* ACTION ITEM *
Below are records; extract exactly the lines from the one with "The height and" through the final line, including both, but drop the pictures.

(Saved data entries)
● ● ● ● ● ● ●

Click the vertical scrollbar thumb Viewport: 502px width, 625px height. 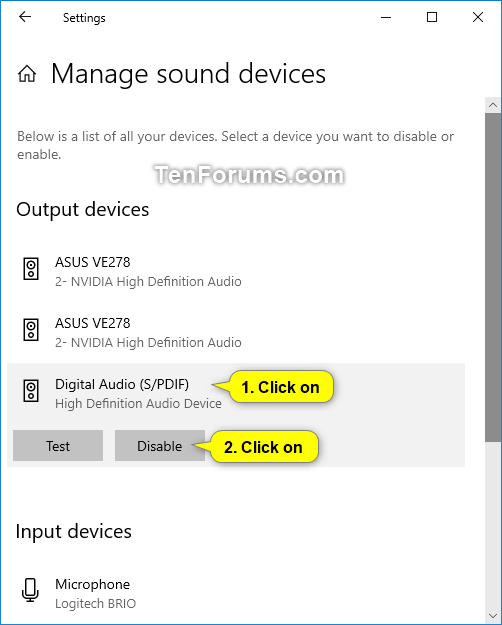(493, 277)
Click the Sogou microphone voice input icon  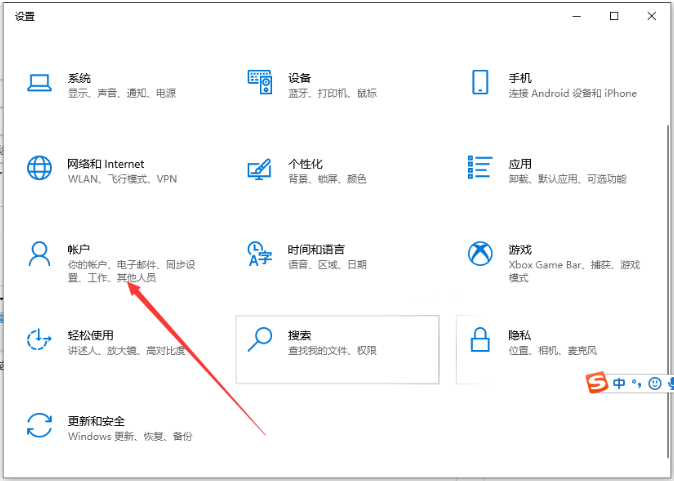click(670, 383)
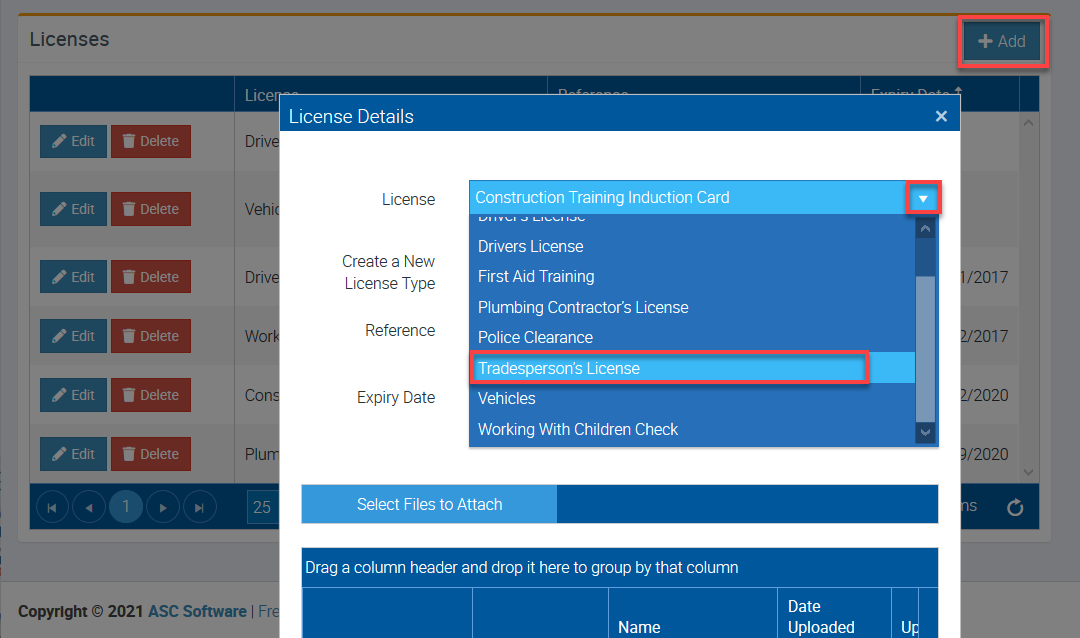
Task: Click Edit on the Vehicles license row
Action: (x=73, y=209)
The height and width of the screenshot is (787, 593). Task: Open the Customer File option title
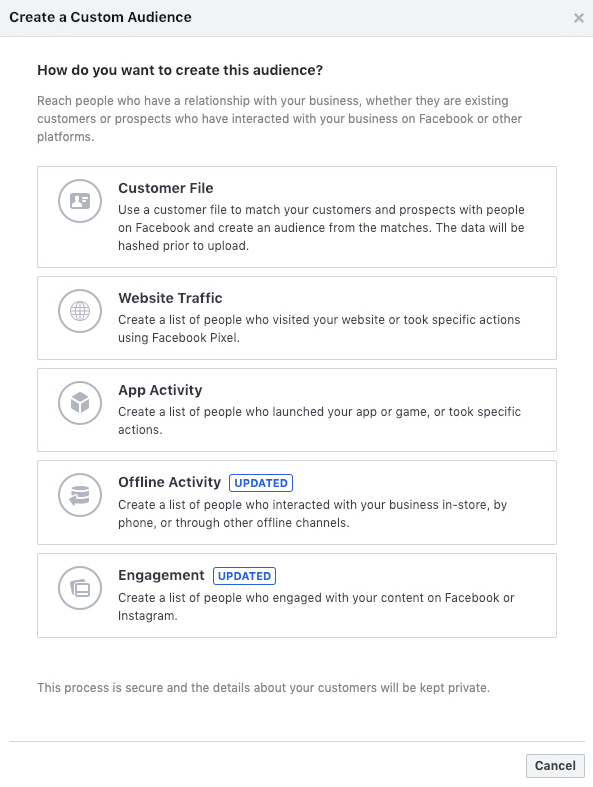[166, 188]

● ● ● ● ● ● ●

* OUTPUT FOR THIS TASK *
The height and width of the screenshot is (787, 593). Task: Open the Customer File option title
[166, 188]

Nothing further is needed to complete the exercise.